▶ **Work instruction**: Copy out the following blog post about snakes in Kuna Yala word for word, from its title line to its last sentence.

April and Kevin in Kuna Yala, the northeast coast of Panamá

Saturday, July 19, 2008

Snakes Alive!

We recently wrote about snakes and the fact that they often end up dead after any contact with people in my nieghboorhood. (Missed it? See the blog from 6-20-08 called Snakes alive? found at http://ak-panama.blogspot.com/2008/06/snakes-alive-video.html)

Well, I am happy to report that since that blog posting I have witnessed at lease 3 snakes come into view of my nieghboors and live to slither away again. Most notably was a little boa that Julian caught....yes caught! He, without prompting from us touched it and showed it to others. I will say that this gave me a huge smile for many days...partly because of how brave he was. If you look at the photo above you can see that he was not taking any changes, he was holding it just behind the head and tightly. Just after the photos were taken he released it into the woods near our house.

At a different event the kids found a vine snake. I was shocked that no one ran to kill it, not even the kids. We were not even in our home nieghborhood were people have seen us not kill snakes, we were on the far side of the island. Well, we figured that this was not going to last for long so we caught it and let everyone look at it.

We tryed to convince them that it is not venomous or dangerous...yes it would bit if it could...but only because it is scared. I often say "I have a mouth too...and if you scare me enough I will bite just like any other animal!" We then released it far away from the people who were gathered around.

▶ **Entries provided**:
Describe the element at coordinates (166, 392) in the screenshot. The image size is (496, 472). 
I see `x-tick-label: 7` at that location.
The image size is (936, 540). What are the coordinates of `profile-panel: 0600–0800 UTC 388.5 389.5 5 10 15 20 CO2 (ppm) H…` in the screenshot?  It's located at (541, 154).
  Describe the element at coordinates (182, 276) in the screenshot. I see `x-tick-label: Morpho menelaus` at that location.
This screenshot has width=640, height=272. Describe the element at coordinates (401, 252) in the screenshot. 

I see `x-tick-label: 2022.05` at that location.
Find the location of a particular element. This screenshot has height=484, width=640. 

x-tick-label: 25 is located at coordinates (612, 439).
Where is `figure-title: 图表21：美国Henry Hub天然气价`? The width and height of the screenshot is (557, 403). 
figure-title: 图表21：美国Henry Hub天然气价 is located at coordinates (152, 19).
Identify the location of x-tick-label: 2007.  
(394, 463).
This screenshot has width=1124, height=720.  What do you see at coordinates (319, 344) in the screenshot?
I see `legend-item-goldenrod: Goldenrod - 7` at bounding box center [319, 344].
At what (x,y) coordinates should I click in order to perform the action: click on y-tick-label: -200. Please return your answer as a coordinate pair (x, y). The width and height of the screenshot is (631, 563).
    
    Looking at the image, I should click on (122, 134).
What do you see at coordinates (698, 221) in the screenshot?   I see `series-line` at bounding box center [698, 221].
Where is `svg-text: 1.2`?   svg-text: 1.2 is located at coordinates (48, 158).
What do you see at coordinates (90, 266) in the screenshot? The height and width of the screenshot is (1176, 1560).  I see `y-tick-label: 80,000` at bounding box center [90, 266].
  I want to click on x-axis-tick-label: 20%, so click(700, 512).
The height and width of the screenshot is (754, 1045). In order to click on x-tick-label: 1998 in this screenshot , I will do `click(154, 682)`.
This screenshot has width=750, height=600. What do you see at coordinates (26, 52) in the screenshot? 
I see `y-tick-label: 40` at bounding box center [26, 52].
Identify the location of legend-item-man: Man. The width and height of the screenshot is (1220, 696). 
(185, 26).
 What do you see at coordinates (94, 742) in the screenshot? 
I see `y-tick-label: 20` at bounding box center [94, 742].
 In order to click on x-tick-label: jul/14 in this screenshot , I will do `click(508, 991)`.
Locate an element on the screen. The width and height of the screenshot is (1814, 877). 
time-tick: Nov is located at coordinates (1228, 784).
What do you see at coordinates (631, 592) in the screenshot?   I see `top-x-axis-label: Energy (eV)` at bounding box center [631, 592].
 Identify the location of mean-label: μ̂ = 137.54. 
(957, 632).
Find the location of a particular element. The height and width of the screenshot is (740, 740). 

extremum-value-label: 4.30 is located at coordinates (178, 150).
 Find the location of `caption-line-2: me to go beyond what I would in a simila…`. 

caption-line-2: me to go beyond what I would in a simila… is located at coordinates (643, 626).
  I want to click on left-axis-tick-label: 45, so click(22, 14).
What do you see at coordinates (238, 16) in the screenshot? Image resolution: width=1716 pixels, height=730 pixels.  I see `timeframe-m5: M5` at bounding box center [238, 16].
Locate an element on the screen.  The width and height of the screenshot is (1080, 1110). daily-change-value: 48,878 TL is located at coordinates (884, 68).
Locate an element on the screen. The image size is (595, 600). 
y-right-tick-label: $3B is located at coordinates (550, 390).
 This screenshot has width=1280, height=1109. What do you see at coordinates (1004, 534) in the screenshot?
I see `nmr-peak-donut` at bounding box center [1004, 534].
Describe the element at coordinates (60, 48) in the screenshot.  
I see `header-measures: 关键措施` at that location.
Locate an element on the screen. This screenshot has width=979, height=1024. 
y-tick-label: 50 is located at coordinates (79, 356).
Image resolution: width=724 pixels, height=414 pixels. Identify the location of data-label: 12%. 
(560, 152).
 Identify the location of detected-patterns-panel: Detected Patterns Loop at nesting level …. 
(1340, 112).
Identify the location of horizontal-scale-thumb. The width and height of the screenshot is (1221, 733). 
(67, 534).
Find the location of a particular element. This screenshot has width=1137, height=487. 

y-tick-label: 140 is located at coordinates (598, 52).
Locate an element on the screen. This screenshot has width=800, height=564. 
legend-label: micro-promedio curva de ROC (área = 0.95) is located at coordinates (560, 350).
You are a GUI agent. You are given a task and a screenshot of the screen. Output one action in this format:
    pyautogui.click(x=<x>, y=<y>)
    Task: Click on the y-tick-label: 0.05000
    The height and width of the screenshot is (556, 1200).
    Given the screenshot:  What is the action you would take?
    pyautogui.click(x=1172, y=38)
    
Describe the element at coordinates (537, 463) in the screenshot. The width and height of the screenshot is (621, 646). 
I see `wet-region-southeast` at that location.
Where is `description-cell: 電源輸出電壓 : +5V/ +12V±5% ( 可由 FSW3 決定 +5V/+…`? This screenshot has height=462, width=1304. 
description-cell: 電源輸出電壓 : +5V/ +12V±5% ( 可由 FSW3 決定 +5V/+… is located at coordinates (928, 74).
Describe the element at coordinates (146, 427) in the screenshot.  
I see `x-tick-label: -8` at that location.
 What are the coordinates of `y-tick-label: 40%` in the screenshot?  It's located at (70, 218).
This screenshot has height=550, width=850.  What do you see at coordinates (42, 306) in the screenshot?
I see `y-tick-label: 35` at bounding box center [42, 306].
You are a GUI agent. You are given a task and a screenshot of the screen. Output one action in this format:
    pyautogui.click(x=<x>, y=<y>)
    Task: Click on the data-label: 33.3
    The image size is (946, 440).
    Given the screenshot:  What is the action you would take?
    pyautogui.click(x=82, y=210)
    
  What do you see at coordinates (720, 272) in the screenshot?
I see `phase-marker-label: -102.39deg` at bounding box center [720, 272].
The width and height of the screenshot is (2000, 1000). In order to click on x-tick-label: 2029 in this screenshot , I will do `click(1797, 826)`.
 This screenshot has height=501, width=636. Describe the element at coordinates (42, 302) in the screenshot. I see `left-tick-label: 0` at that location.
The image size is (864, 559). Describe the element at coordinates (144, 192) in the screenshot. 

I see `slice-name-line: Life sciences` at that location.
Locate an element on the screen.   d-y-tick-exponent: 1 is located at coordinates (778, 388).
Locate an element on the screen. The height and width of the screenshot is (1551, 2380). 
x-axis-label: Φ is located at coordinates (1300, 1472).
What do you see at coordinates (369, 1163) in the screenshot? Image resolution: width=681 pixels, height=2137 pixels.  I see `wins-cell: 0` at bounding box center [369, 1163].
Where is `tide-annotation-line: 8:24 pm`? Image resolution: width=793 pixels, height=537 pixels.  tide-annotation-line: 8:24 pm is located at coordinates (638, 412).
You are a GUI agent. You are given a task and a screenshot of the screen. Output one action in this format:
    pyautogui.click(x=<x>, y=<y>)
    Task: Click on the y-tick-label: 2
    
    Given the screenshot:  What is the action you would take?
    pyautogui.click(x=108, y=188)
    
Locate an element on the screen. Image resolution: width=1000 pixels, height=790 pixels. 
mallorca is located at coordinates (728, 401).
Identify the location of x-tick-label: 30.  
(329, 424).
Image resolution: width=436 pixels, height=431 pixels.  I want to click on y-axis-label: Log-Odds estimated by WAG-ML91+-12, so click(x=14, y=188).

▶ **Output for this task**:
April and Kevin in Kuna Yala, the northeast coast of Panamá

Saturday, July 19, 2008

Snakes Alive!

We recently wrote about snakes and the fact that they often end up dead after any contact with people in my nieghboorhood. (Missed it? See the blog from 6-20-08 called Snakes alive? found at http://ak-panama.blogspot.com/2008/06/snakes-alive-video.html)

Well, I am happy to report that since that blog posting I have witnessed at lease 3 snakes come into view of my nieghboors and live to slither away again. Most notably was a little boa that Julian caught....yes caught! He, without prompting from us touched it and showed it to others. I will say that this gave me a huge smile for many days...partly because of how brave he was. If you look at the photo above you can see that he was not taking any changes, he was holding it just behind the head and tightly. Just after the photos were taken he released it into the woods near our house.

At a different event the kids found a vine snake. I was shocked that no one ran to kill it, not even the kids. We were not even in our home nieghborhood were people have seen us not kill snakes, we were on the far side of the island. Well, we figured that this was not going to last for long so we caught it and let everyone look at it.

We tryed to convince them that it is not venomous or dangerous...yes it would bit if it could...but only because it is scared. I often say "I have a mouth too...and if you scare me enough I will bite just like any other animal!" We then released it far away from the people who were gathered around.